WHAT IS REQUIRED
Give back all of the records exactly.
*** RECORDS PROVIDED Section Begins ***
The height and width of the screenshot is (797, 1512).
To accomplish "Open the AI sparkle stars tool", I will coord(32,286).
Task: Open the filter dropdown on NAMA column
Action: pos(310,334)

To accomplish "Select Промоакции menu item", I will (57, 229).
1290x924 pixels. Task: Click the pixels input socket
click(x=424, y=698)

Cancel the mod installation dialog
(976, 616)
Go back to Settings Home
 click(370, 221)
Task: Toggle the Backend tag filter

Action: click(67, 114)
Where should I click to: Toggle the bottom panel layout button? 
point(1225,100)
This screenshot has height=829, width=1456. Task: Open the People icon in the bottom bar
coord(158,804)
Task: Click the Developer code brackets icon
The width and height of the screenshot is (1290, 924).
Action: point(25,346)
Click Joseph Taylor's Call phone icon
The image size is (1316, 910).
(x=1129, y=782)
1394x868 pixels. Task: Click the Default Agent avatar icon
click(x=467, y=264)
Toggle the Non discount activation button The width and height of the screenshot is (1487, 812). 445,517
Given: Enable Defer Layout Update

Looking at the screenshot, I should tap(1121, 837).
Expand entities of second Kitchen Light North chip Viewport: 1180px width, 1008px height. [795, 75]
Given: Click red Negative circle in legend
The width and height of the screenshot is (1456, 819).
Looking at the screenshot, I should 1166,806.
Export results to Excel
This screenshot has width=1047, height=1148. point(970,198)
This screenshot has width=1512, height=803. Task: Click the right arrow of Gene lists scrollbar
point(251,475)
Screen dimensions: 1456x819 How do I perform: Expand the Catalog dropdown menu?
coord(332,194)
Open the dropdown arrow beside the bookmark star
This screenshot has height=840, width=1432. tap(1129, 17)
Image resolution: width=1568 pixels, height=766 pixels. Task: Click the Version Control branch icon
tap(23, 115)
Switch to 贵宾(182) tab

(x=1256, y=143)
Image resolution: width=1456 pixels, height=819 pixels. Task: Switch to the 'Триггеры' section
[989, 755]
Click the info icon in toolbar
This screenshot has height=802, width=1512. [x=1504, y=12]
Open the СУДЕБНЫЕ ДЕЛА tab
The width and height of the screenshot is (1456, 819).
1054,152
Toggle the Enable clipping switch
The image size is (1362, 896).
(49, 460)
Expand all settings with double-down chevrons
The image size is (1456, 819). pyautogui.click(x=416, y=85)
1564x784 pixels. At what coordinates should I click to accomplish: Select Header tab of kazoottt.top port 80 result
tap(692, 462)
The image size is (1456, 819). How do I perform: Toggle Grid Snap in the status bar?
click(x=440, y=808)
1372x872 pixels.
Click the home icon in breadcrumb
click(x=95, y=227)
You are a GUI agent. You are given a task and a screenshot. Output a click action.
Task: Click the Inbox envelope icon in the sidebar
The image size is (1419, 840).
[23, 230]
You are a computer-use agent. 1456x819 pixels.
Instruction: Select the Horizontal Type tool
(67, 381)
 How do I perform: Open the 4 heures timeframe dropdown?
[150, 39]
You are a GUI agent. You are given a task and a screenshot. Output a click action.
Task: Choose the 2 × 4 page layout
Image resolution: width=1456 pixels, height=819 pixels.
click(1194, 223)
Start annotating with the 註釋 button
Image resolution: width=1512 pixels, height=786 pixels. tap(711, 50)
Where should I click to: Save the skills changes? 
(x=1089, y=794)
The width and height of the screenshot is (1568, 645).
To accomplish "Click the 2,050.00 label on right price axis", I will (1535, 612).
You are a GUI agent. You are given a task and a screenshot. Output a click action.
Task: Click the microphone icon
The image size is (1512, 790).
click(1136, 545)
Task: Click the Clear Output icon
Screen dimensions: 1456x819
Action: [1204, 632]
*** RECORDS PROVIDED Section Ends ***
OUTPUT FOR THIS EXERCISE
The height and width of the screenshot is (797, 1512).
To accomplish "Open the AI sparkle stars tool", I will coord(32,286).
Task: Open the filter dropdown on NAMA column
Action: pos(310,334)

To accomplish "Select Промоакции menu item", I will (57, 229).
1290x924 pixels. Task: Click the pixels input socket
click(x=424, y=698)

Cancel the mod installation dialog
(976, 616)
Go back to Settings Home
 click(370, 221)
Task: Toggle the Backend tag filter

Action: click(67, 114)
Where should I click to: Toggle the bottom panel layout button? 
point(1225,100)
This screenshot has height=829, width=1456. Task: Open the People icon in the bottom bar
coord(158,804)
Task: Click the Developer code brackets icon
The width and height of the screenshot is (1290, 924).
Action: point(25,346)
Click Joseph Taylor's Call phone icon
The image size is (1316, 910).
(x=1129, y=782)
1394x868 pixels. Task: Click the Default Agent avatar icon
click(x=467, y=264)
Toggle the Non discount activation button The width and height of the screenshot is (1487, 812). 445,517
Given: Enable Defer Layout Update

Looking at the screenshot, I should tap(1121, 837).
Expand entities of second Kitchen Light North chip Viewport: 1180px width, 1008px height. [795, 75]
Given: Click red Negative circle in legend
The width and height of the screenshot is (1456, 819).
Looking at the screenshot, I should 1166,806.
Export results to Excel
This screenshot has width=1047, height=1148. point(970,198)
This screenshot has width=1512, height=803. Task: Click the right arrow of Gene lists scrollbar
point(251,475)
Screen dimensions: 1456x819 How do I perform: Expand the Catalog dropdown menu?
coord(332,194)
Open the dropdown arrow beside the bookmark star
This screenshot has height=840, width=1432. tap(1129, 17)
Image resolution: width=1568 pixels, height=766 pixels. Task: Click the Version Control branch icon
tap(23, 115)
Switch to 贵宾(182) tab

(x=1256, y=143)
Image resolution: width=1456 pixels, height=819 pixels. Task: Switch to the 'Триггеры' section
[989, 755]
Click the info icon in toolbar
This screenshot has height=802, width=1512. [x=1504, y=12]
Open the СУДЕБНЫЕ ДЕЛА tab
The width and height of the screenshot is (1456, 819).
1054,152
Toggle the Enable clipping switch
The image size is (1362, 896).
(49, 460)
Expand all settings with double-down chevrons
The image size is (1456, 819). pyautogui.click(x=416, y=85)
1564x784 pixels. At what coordinates should I click to accomplish: Select Header tab of kazoottt.top port 80 result
tap(692, 462)
The image size is (1456, 819). How do I perform: Toggle Grid Snap in the status bar?
click(x=440, y=808)
1372x872 pixels.
Click the home icon in breadcrumb
click(x=95, y=227)
You are a GUI agent. You are given a task and a screenshot. Output a click action.
Task: Click the Inbox envelope icon in the sidebar
The image size is (1419, 840).
[23, 230]
You are a computer-use agent. 1456x819 pixels.
Instruction: Select the Horizontal Type tool
(67, 381)
 How do I perform: Open the 4 heures timeframe dropdown?
[150, 39]
You are a GUI agent. You are given a task and a screenshot. Output a click action.
Task: Choose the 2 × 4 page layout
Image resolution: width=1456 pixels, height=819 pixels.
click(1194, 223)
Start annotating with the 註釋 button
Image resolution: width=1512 pixels, height=786 pixels. tap(711, 50)
Where should I click to: Save the skills changes? 
(x=1089, y=794)
The width and height of the screenshot is (1568, 645).
To accomplish "Click the 2,050.00 label on right price axis", I will (1535, 612).
You are a GUI agent. You are given a task and a screenshot. Output a click action.
Task: Click the microphone icon
The image size is (1512, 790).
click(1136, 545)
Task: Click the Clear Output icon
Screen dimensions: 1456x819
Action: [1204, 632]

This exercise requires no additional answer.